> **THINGS TO DO**:
**a.** In the essay about painting the kitchen during the pandemic, what has covered the kitchen table all summer?
**b.** Write the next part of the essay about painting the kitchen during the pandemic, continuing from its final sentence.

> **DOCUMENT EXTRACT**:
==============================

This past May, in my attempt to make the most of being stuck at home, I decided to paint the kitchen. In pandemic-mode, I had already successfully reorganized two closets, so I figured this was a good next step with all that free time I anticipated having over the summer.
Well, now it’s August and the kitchen is still not finished. Not only that, but it is a huge mess. The table has been covered with a drop cloth all summer, and is piled high with supplies from the hardware store and dirty paint rags. A gigantic ladder has been a fixture in the middle of the cramped space all summer long, and the walls are only mostly painted – with just the first coat of what may end up being three.
Some days I wonder if it is worth it. Why did I need to paint the kitchen in the first place? Was the old paint really so bad? Am I sure I like this new color? Maybe I should have just paid somebody to do it.
But… I have painted many rooms before, and my experience has been that is always worth it. Sometimes you have to make a big mess and make things worse, in order to fix them and make them better (much better) in the end.
This is how it is planning for the school year right now. Right now we are in mid-kitchen paint job. The edges have been taped, the ceiling and trim are done–but the walls are not painted yet. The school year doesn’t look good right now and it’s a mess.
But maybe, just maybe… when all is said in done we will come out of this a bit better in the end?

==============================

> **DATASET EXTRACT**:
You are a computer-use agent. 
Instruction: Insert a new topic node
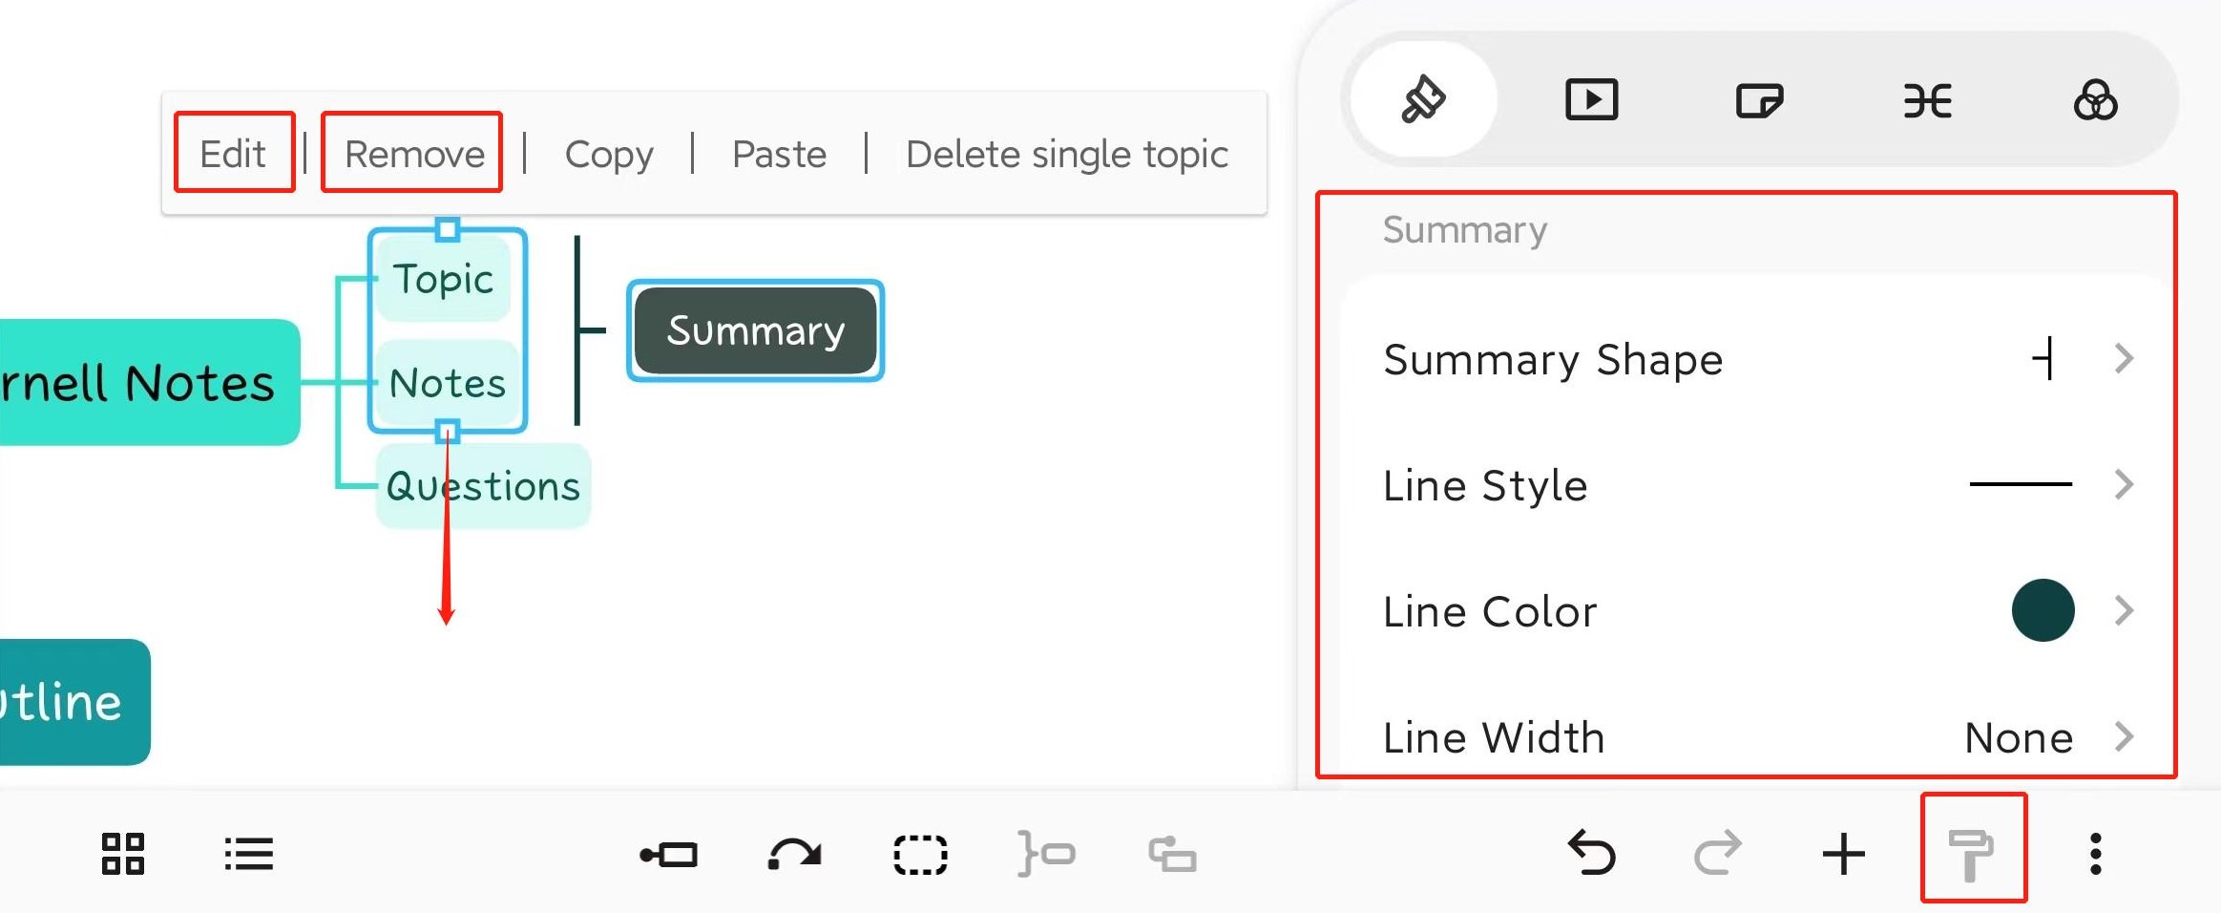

==============================

> **ANSWERS TO THIS EXERCISE**:
**a.** A drop cloth.

**b.**
My role as a district literacy coach this summer has been to create drafts of pandemic assessment and curriculum plans for each grade level. When I began, we didn’t know much about what the school year was going to look like — but we knew that we would need to think differently about how to get to know our kids at the start of the year. We needed to rethink how we’d been doing assessment.
This led my colleagues and I to think carefully about the role of pre-assessment. The assessment plan we need now needs to be more formative, on-the-spot, easy and quick to administer. And it needs to take into account kids’ social and emotional needs – we cannot bombard them with stressful tests.
Which brings me to Kindergarten Writing and Drawing Observations.
Administering an on-demand writing assessment before diving into Unit 1 seems obvious to me, as a way to get to know kids as writers, so I built them into our unit plans, not in the first week of school, but in Week 5, leaving the first four weeks of school for teachers to focus on social emotional learning, connecting with students, free-writing, spending time outdoors, play, and establishing a community of readers and writers. (We only have students in-person twice a week, so four weeks is really more like two weeks of face-face classroom time.)
But for kindergarten, I have long struggled with administering an on-demand assessment too early in the school year. I travel all across the US as a consultant, and I can attest that this is true of kindergarten educators all the way from Hawaii to Maine.
No matter how on-demands are presented, no matter how informal, how simple, there is something about the language that has never worked for many kindergarten classrooms. Additionally, the typical writing on-demand is more focused on genre, skipping over important early literacy behaviors, so it makes sense to me to adapt it a bit for the start of the year.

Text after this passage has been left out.